■ Problem details:
Copy all the records below, substituting "UI assistant" for every occurrence of "GUI agent" and leaving everything else unchanged.

-- start of Data listing --

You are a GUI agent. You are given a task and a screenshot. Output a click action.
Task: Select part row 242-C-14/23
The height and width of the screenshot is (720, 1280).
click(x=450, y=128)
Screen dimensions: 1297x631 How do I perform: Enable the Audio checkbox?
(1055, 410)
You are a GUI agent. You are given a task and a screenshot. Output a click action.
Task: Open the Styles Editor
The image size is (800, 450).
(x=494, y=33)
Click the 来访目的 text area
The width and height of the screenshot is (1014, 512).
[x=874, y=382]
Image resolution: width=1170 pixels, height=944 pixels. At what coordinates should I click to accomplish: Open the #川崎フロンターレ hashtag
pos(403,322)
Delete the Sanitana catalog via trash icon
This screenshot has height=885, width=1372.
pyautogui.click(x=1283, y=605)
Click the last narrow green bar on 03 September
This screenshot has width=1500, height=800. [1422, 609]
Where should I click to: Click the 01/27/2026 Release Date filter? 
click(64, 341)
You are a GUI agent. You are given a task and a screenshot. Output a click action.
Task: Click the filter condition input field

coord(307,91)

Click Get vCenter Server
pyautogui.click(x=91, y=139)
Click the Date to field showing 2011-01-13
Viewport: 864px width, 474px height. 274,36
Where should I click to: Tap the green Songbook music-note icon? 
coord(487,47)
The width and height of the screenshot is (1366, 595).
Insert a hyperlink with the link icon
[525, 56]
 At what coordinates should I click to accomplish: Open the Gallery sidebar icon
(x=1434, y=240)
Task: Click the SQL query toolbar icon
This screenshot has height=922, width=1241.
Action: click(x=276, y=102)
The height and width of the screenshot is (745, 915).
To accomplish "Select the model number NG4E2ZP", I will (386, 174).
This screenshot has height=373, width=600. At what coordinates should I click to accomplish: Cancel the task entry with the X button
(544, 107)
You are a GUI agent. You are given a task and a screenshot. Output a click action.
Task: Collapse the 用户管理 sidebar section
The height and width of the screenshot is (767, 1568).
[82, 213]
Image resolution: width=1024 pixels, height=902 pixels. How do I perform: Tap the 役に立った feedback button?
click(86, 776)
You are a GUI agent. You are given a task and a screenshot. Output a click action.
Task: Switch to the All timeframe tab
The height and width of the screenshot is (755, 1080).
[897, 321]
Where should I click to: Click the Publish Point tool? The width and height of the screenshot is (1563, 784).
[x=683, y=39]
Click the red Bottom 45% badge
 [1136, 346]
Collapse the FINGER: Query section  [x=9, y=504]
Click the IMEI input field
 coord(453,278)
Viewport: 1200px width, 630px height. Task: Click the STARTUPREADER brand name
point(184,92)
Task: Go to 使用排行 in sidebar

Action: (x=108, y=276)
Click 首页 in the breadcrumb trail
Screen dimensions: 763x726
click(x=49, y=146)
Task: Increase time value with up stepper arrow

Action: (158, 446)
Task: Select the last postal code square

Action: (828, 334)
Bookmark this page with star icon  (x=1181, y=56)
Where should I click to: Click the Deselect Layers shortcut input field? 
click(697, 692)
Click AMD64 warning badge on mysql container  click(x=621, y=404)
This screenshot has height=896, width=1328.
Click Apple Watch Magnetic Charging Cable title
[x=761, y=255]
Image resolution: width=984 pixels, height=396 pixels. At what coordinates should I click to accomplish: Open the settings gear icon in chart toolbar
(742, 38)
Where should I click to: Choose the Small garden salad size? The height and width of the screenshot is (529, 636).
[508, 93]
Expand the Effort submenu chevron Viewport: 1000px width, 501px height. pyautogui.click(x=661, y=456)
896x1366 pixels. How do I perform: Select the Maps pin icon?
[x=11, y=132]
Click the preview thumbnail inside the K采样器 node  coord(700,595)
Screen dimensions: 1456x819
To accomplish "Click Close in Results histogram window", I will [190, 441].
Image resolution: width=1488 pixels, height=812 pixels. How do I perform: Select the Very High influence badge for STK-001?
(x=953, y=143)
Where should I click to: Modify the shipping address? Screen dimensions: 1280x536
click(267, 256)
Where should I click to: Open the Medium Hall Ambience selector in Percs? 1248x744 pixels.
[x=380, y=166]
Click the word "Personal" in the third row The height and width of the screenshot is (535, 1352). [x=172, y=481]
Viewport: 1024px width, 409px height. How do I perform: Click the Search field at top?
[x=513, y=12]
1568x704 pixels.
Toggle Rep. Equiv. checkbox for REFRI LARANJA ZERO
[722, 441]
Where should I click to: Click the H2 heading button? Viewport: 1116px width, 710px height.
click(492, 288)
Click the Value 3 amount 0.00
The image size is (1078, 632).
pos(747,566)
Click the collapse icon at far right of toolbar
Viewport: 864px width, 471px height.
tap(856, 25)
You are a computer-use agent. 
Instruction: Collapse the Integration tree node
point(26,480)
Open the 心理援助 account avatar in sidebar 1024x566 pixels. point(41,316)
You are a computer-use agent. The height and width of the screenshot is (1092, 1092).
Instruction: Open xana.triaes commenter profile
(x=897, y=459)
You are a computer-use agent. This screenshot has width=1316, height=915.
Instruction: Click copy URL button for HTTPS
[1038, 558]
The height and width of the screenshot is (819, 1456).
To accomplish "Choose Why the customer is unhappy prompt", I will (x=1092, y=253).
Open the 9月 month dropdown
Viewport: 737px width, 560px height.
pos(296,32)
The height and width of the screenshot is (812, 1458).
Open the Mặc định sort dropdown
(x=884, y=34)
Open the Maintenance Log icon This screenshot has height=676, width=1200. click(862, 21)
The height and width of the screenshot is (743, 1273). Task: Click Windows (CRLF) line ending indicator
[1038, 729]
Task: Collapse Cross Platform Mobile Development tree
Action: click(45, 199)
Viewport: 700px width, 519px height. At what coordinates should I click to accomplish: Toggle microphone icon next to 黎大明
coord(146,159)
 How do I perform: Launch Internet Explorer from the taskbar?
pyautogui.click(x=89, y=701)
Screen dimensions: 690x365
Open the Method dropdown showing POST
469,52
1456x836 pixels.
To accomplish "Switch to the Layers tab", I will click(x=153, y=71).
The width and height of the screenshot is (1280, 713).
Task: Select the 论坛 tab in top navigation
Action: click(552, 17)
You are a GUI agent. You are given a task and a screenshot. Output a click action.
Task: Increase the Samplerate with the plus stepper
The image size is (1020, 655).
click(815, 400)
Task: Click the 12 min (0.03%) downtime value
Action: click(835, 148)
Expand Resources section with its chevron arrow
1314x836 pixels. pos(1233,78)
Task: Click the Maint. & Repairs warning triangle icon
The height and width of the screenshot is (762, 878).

-- end of Data listing --

■ The response:
You are a UI assistant. You are given a task and a screenshot. Output a click action.
Task: Select part row 242-C-14/23
The height and width of the screenshot is (720, 1280).
click(x=450, y=128)
Screen dimensions: 1297x631 How do I perform: Enable the Audio checkbox?
(1055, 410)
You are a UI assistant. You are given a task and a screenshot. Output a click action.
Task: Open the Styles Editor
The image size is (800, 450).
(x=494, y=33)
Click the 来访目的 text area
The width and height of the screenshot is (1014, 512).
[x=874, y=382]
Image resolution: width=1170 pixels, height=944 pixels. At what coordinates should I click to accomplish: Open the #川崎フロンターレ hashtag
pos(403,322)
Delete the Sanitana catalog via trash icon
This screenshot has height=885, width=1372.
pyautogui.click(x=1283, y=605)
Click the last narrow green bar on 03 September
This screenshot has width=1500, height=800. [1422, 609]
Where should I click to: Click the 01/27/2026 Release Date filter? 
click(64, 341)
You are a UI assistant. You are given a task and a screenshot. Output a click action.
Task: Click the filter condition input field

coord(307,91)

Click Get vCenter Server
pyautogui.click(x=91, y=139)
Click the Date to field showing 2011-01-13
Viewport: 864px width, 474px height. 274,36
Where should I click to: Tap the green Songbook music-note icon? 
coord(487,47)
The width and height of the screenshot is (1366, 595).
Insert a hyperlink with the link icon
[525, 56]
 At what coordinates should I click to accomplish: Open the Gallery sidebar icon
(x=1434, y=240)
Task: Click the SQL query toolbar icon
This screenshot has height=922, width=1241.
Action: click(x=276, y=102)
The height and width of the screenshot is (745, 915).
To accomplish "Select the model number NG4E2ZP", I will (386, 174).
This screenshot has height=373, width=600. At what coordinates should I click to accomplish: Cancel the task entry with the X button
(544, 107)
You are a UI assistant. You are given a task and a screenshot. Output a click action.
Task: Collapse the 用户管理 sidebar section
The height and width of the screenshot is (767, 1568).
[82, 213]
Image resolution: width=1024 pixels, height=902 pixels. How do I perform: Tap the 役に立った feedback button?
click(86, 776)
You are a UI assistant. You are given a task and a screenshot. Output a click action.
Task: Switch to the All timeframe tab
The height and width of the screenshot is (755, 1080).
[897, 321]
Where should I click to: Click the Publish Point tool? The width and height of the screenshot is (1563, 784).
[x=683, y=39]
Click the red Bottom 45% badge
 [1136, 346]
Collapse the FINGER: Query section  [x=9, y=504]
Click the IMEI input field
 coord(453,278)
Viewport: 1200px width, 630px height. Task: Click the STARTUPREADER brand name
point(184,92)
Task: Go to 使用排行 in sidebar

Action: (x=108, y=276)
Click 首页 in the breadcrumb trail
Screen dimensions: 763x726
click(x=49, y=146)
Task: Increase time value with up stepper arrow

Action: (158, 446)
Task: Select the last postal code square

Action: (828, 334)
Bookmark this page with star icon  (x=1181, y=56)
Where should I click to: Click the Deselect Layers shortcut input field? 
click(697, 692)
Click AMD64 warning badge on mysql container  click(x=621, y=404)
This screenshot has height=896, width=1328.
Click Apple Watch Magnetic Charging Cable title
[x=761, y=255]
Image resolution: width=984 pixels, height=396 pixels. At what coordinates should I click to accomplish: Open the settings gear icon in chart toolbar
(742, 38)
Where should I click to: Choose the Small garden salad size? The height and width of the screenshot is (529, 636).
[508, 93]
Expand the Effort submenu chevron Viewport: 1000px width, 501px height. pyautogui.click(x=661, y=456)
896x1366 pixels. How do I perform: Select the Maps pin icon?
[x=11, y=132]
Click the preview thumbnail inside the K采样器 node  coord(700,595)
Screen dimensions: 1456x819
To accomplish "Click Close in Results histogram window", I will [190, 441].
Image resolution: width=1488 pixels, height=812 pixels. How do I perform: Select the Very High influence badge for STK-001?
(x=953, y=143)
Where should I click to: Modify the shipping address? Screen dimensions: 1280x536
click(267, 256)
Where should I click to: Open the Medium Hall Ambience selector in Percs? 1248x744 pixels.
[x=380, y=166]
Click the word "Personal" in the third row The height and width of the screenshot is (535, 1352). [x=172, y=481]
Viewport: 1024px width, 409px height. How do I perform: Click the Search field at top?
[x=513, y=12]
1568x704 pixels.
Toggle Rep. Equiv. checkbox for REFRI LARANJA ZERO
[722, 441]
Where should I click to: Click the H2 heading button? Viewport: 1116px width, 710px height.
click(492, 288)
Click the Value 3 amount 0.00
The image size is (1078, 632).
pos(747,566)
Click the collapse icon at far right of toolbar
Viewport: 864px width, 471px height.
tap(856, 25)
You are a computer-use agent. 
Instruction: Collapse the Integration tree node
point(26,480)
Open the 心理援助 account avatar in sidebar 1024x566 pixels. point(41,316)
You are a computer-use agent. The height and width of the screenshot is (1092, 1092).
Instruction: Open xana.triaes commenter profile
(x=897, y=459)
You are a computer-use agent. This screenshot has width=1316, height=915.
Instruction: Click copy URL button for HTTPS
[1038, 558]
The height and width of the screenshot is (819, 1456).
To accomplish "Choose Why the customer is unhappy prompt", I will (x=1092, y=253).
Open the 9月 month dropdown
Viewport: 737px width, 560px height.
pos(296,32)
The height and width of the screenshot is (812, 1458).
Open the Mặc định sort dropdown
(x=884, y=34)
Open the Maintenance Log icon This screenshot has height=676, width=1200. click(862, 21)
The height and width of the screenshot is (743, 1273). Task: Click Windows (CRLF) line ending indicator
[1038, 729]
Task: Collapse Cross Platform Mobile Development tree
Action: click(45, 199)
Viewport: 700px width, 519px height. At what coordinates should I click to accomplish: Toggle microphone icon next to 黎大明
coord(146,159)
 How do I perform: Launch Internet Explorer from the taskbar?
pyautogui.click(x=89, y=701)
Screen dimensions: 690x365
Open the Method dropdown showing POST
469,52
1456x836 pixels.
To accomplish "Switch to the Layers tab", I will click(x=153, y=71).
The width and height of the screenshot is (1280, 713).
Task: Select the 论坛 tab in top navigation
Action: click(552, 17)
You are a UI assistant. You are given a task and a screenshot. Output a click action.
Task: Increase the Samplerate with the plus stepper
The image size is (1020, 655).
click(815, 400)
Task: Click the 12 min (0.03%) downtime value
Action: click(835, 148)
Expand Resources section with its chevron arrow
1314x836 pixels. pos(1233,78)
Task: Click the Maint. & Repairs warning triangle icon
The height and width of the screenshot is (762, 878).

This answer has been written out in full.